Report: Yahoo and Microsoft fighting to supplant Google search on iPhone

Google Search 3.2 for iOS (iPhone screenshot 001)

According to a report Tuesday by The Information, a technology website started by The Wall Street Journal writer Jessica Lessin, both Microsoft and Google are “fighting” to boot Google search from the iPhone and other Apple devices.

If true, the move wouldn’t be unheard of: Apple teams up with alternate search providers in markets like China.

Apple earns a small commission from search ad revenue each time a user performs a Google search from Safari’s address bar on the Mac, iPhone, iPod touch or iPad.

With that deal expiring sometime in 2015, Microsoft and Yahoo are now hoping the Cupertino firm won’t renew it and will instead make their respective service the default search choice on iOS.

Yahoo and Microsoft execs have reportedly already met with Eddy Cue, Apple’s Senior Vice President of Internet Software and Services, to discuss a possible deal.

It’s worth keeping in mind that Apple already replaced Google with Bing as the default search engine for Siri. Not only that, but OS X Yosemite’s Spotlight search now delivers Bing results.

The rest of The Information’s article is behind a paywall so we could only glean tidbits from the headline and the introductory paragraph, which states that Apple is among companies “still wringing billions of dollars a year from search ads”.

With the upcoming expiration of the search distribution deal, all eyes are now on Apple’s Safari web browser, writer Amir Efrati stated. Even though Apple’s market share on mobile is below twenty percent and even less on desktop, the company sold more than 800 million iOS devices to date and more than five million Macs sold in the September quarter.
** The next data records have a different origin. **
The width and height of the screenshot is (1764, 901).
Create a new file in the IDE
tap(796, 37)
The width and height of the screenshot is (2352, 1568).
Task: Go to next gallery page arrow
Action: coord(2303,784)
With such a strong installed base of active users, supplanting Google with a rival search service could help put a dent in Google’s search dominance. The rumor arrives following Yahoo CEO Marissa Mayer’s decision last week to replace Google with Yahoo as the default search engine for the Firefox browser in the United States.

Google’s search dominance is being challenged in Europe, where the company controls 90 percent of all web searches, giving it unequaled power it doesn’t enjoy in the United States.

In addition to dealing with Europe’s new “right to be forgotten” rule, Google is also facing a EU resolution proposing to separate its search business from the rest of the company.

The plan to break up Google in Europe drew ire from the United States officials who argue politicians “should not influence the EU’s antitrust inquiry into the world’s most popular Internet search engine,” according to a Reuters report today.